Edit 2 - The code was correct except the index was wrong. Should be x_mis_t = x_obs[9] - ((cumulative_sum(x_mis_s)) * (x_obs[9] - x_obs[10])); . Dang, I’m gonna have to be careful with all the indexing that will go into code with multiple simplexes, but I think this is what you were suggesting and seems to work well. Thanks for the idea!
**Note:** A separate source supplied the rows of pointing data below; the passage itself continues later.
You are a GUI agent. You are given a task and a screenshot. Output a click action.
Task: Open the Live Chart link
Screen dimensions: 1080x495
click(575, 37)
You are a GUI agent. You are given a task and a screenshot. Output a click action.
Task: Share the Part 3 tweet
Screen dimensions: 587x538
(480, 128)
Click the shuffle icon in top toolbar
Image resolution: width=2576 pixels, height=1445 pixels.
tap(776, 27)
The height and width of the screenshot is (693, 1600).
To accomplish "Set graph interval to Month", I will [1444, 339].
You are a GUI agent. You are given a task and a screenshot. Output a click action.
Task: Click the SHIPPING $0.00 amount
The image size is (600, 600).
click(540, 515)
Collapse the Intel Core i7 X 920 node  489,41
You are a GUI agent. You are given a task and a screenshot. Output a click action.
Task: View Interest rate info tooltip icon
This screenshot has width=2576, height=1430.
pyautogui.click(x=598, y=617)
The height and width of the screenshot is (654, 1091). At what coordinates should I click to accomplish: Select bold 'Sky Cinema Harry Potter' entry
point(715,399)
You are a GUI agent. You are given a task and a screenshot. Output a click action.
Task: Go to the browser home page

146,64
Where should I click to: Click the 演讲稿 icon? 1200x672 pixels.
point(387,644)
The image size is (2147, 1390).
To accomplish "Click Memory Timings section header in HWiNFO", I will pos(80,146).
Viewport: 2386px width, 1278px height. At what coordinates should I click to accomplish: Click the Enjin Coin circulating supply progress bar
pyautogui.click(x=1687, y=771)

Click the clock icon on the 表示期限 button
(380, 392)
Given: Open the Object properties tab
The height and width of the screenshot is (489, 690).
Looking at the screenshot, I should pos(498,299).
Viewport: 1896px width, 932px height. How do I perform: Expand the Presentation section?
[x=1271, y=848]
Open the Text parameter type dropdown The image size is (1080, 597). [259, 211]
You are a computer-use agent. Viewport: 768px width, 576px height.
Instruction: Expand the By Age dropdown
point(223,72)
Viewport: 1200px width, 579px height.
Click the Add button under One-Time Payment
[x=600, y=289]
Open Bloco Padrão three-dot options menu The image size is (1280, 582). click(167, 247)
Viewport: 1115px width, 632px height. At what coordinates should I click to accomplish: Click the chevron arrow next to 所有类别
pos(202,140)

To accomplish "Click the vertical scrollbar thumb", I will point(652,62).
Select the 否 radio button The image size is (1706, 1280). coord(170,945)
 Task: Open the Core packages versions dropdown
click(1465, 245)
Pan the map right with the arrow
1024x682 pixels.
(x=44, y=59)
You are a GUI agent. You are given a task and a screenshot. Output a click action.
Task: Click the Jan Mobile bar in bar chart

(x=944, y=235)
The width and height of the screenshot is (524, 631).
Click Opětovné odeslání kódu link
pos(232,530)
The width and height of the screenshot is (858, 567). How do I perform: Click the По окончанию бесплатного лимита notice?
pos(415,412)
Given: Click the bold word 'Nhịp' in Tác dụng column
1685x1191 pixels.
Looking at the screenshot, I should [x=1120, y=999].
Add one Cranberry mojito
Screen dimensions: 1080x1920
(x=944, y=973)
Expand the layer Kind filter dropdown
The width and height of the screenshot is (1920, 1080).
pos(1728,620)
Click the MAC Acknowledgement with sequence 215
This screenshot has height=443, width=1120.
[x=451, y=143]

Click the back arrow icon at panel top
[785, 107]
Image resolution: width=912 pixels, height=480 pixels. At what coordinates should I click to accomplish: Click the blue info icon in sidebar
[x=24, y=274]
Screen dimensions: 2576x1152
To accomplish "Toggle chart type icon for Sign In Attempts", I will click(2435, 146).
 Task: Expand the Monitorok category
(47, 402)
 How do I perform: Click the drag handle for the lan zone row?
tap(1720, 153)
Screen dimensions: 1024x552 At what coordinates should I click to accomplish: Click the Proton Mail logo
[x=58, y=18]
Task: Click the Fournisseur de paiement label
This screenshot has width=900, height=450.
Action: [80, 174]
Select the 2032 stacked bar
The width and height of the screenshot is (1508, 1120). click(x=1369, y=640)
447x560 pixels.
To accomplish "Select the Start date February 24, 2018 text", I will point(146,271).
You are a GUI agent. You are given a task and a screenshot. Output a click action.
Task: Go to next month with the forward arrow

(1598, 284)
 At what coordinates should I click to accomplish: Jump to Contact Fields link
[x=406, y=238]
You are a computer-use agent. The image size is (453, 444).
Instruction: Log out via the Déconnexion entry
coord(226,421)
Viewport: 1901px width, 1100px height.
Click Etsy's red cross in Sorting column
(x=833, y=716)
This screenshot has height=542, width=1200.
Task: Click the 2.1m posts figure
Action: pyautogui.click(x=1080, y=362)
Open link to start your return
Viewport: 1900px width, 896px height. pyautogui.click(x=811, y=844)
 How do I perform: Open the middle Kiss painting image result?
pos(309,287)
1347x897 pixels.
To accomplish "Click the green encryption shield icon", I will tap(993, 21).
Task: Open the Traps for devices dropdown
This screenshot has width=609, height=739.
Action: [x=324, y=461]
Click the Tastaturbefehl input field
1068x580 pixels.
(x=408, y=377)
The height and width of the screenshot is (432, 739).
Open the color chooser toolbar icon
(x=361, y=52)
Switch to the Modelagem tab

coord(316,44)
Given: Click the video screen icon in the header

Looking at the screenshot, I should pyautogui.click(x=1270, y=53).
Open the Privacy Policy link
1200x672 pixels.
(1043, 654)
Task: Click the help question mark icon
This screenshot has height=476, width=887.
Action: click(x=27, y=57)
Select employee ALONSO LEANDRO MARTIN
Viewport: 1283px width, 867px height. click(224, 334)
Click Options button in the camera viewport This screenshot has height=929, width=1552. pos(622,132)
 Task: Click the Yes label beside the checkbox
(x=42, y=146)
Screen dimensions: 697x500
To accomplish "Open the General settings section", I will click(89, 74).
Full reproducible example, below.

library(rstan)

x <- seq(from=0.9, to=0.1, by=-0.01)
length(x)
mu <- 2 + 1.5*x
y <- rnorm(length(x), mu, 1)
x[10:15] <- NA


d <- list(y = y, x_obs = c(x[1:9],x[16:81]), N = length(y), N_obs = 75, N_mis = 6, ii_obs = c(1:9,16:81), ii_mis = c(10:15))

stan_code <- "
data {
  int<lower = 0> N;
  int<lower = 0> N_obs;
  int<lower = 0> N_mis;
  int<lower = 1, upper = N> ii_obs[N_obs];
  int<lower = 1, upper = N> ii_mis[N_mis];
  real y[N];
  vector[N_obs] x_obs;
}
parameters {
  simplex[N_mis + 1] x_mis;
  real<lower=0> sigma;
  real alpha;
  real beta;
}
transformed parameters {
  vector[N] x;
  vector[N_mis] x_mis_t;
  vector[N_mis] x_mis_s;
  x[ii_obs] = x_obs;
  x_mis_s = cumulative_sum(x_mis[1:N_mis]);
  x_mis_t = x_obs[9] - ((x_mis_s) * (x_obs[9] - x_obs[10]));
  x[ii_mis] = x_mis_t;
}
model {
  for (n in 1:N) {
      target += normal_lpdf(y[n] | alpha + beta*x[n], sigma); 
    }

  target += normal_lpdf(sigma | 0, 2.5) - 1 * normal_lccdf(0 | 0, 2.5);
  target += normal_lpdf(alpha | 2, 2.5);
  target += normal_lpdf(beta | 0, 5);
  
}
"

#fit model
simple_mis_simplex_mod <- stan(model_code = stan_code, data = d,
             chains = 4, iter = 2000, warmup = 1000, 
             thin = 1, cores = 4)

For sure. I suspect default Dirichlet uniform prior for the simplex is a prior for straight line between the two census, but if needed it seems I could use something like that and then put on additional prior for each imputed value like

  for (n in 1:N_mis) {
      target += normal_lpdf(x_mis_t[n] | mis_prior[n], 0.05);
    }

where x_mis_t are the imputation parameters and mis_prior is data of length N_mis that is the values of a straight line between census i and i+1, if I wanted to have most prior probability mass for linear trend between points. I’ll have to think about it and play around with pp checks.
Or, I could just increase alpha, as that should make it more uniform if that is what I wanted.